A mon tour (parce qu’ils le valaient bien), j’ai essayé de voir sur eux le type même du xénophobe rustique, primaire, emmitouflé dans son drapeau suisse. J’ai échoué. Ce couple n’avait rien de particulier. Il manifestait ce racisme ordinaire, banal et, de ce fait, terrible.

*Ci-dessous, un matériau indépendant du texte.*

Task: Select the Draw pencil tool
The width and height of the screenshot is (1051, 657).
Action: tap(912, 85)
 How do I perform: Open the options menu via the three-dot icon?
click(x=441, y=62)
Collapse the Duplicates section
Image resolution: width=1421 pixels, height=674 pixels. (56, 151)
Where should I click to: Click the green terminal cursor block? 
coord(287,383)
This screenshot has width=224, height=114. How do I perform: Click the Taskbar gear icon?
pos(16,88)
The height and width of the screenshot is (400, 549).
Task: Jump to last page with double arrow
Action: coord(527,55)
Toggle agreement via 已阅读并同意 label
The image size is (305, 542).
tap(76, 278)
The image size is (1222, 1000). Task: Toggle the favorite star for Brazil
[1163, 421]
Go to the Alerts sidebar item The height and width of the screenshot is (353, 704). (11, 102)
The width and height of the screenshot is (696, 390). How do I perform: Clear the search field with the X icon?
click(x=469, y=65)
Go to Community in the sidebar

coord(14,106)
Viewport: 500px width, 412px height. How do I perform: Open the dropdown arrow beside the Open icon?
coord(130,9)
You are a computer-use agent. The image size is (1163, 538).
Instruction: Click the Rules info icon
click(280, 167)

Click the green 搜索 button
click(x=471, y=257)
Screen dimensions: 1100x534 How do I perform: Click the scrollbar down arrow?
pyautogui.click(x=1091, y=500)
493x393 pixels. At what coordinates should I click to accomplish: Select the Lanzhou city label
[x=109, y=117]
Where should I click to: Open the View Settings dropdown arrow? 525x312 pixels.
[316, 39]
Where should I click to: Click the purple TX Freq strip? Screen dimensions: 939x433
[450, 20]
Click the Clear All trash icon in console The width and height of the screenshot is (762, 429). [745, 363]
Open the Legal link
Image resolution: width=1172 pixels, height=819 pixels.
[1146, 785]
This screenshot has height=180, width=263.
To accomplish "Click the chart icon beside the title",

Soyons réalistes. Dans nos contrées, la majorité des votants s’exprime en défaveur des étrangers. Ne cherchons pas au loin celui qui réélira cet automne certains politiques dont les idées frustes ou agressives concernant les étrangers font frémir. Ce votant est là, tout près, pas dans le tréfonds de la Suisse centrale: un couple dans le train, notre voisine, notre collègue de travail, notre frère. Il accepte des initiatives populaires immodérées qui s’assoient sur notre démocratie: du renvoi des étrangers dits criminels à l’interdiction des minarets. Il soutiendra une nouvelle initiative contre l’immigration de masse. Concrètement, objectivement, c’est quoi l’immigration «de masse» dans notre région? Ce couple votera afin d’exprimer son appréhension face à cet homme sur le quai de gare, qu’il ne connaît pas. Il le verra comme le coupable idéal de ses problèmes, réels ou imaginaires, aussi longtemps qu’un message d’autorité ou de tolérance ne les résoudra pas.
Il votera encore et encore. Maalouf, l’écrivain francolibanais qui vient d’être élu à l’Académie française, note: «Ce qui est sacré, dans la démocratie, ce sont les valeurs, pas les mécanismes».

Mercutio

Et encore...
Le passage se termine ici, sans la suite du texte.